* EXERCISE AIM
Quote exactly the lines from the start of the entries to the one with "Task: Enable automatic", both ends included.

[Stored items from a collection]
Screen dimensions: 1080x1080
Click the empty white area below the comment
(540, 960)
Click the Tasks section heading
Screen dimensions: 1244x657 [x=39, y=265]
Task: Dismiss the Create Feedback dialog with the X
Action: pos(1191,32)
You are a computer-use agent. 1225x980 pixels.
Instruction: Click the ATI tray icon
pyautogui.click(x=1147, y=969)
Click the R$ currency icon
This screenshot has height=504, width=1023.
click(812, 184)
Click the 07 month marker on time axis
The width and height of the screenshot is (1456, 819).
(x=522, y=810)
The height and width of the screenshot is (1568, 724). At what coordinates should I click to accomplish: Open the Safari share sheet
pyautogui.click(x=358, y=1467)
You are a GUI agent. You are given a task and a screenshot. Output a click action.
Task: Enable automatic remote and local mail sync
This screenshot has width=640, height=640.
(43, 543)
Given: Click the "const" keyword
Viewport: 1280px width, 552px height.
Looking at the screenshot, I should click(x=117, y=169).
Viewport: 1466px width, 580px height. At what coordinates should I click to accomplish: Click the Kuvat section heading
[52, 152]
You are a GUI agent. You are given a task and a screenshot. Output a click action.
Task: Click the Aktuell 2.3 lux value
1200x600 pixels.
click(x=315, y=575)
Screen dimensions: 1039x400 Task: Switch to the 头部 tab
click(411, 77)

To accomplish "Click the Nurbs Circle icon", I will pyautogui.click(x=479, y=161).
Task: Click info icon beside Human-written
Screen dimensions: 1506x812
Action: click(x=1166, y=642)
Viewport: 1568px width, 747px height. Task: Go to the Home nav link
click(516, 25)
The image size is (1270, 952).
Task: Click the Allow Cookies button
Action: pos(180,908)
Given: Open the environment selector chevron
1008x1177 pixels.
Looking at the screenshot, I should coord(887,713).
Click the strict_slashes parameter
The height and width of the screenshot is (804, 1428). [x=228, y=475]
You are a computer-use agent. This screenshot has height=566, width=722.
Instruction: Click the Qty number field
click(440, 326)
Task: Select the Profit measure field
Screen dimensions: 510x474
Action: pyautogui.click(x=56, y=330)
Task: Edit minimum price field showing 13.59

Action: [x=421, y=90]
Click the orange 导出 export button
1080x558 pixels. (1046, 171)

* ANSWER FOR THE TASK
Screen dimensions: 1080x1080
Click the empty white area below the comment
(540, 960)
Click the Tasks section heading
Screen dimensions: 1244x657 [x=39, y=265]
Task: Dismiss the Create Feedback dialog with the X
Action: pos(1191,32)
You are a computer-use agent. 1225x980 pixels.
Instruction: Click the ATI tray icon
pyautogui.click(x=1147, y=969)
Click the R$ currency icon
This screenshot has height=504, width=1023.
click(812, 184)
Click the 07 month marker on time axis
The width and height of the screenshot is (1456, 819).
(x=522, y=810)
The height and width of the screenshot is (1568, 724). At what coordinates should I click to accomplish: Open the Safari share sheet
pyautogui.click(x=358, y=1467)
You are a GUI agent. You are given a task and a screenshot. Output a click action.
Task: Enable automatic remote and local mail sync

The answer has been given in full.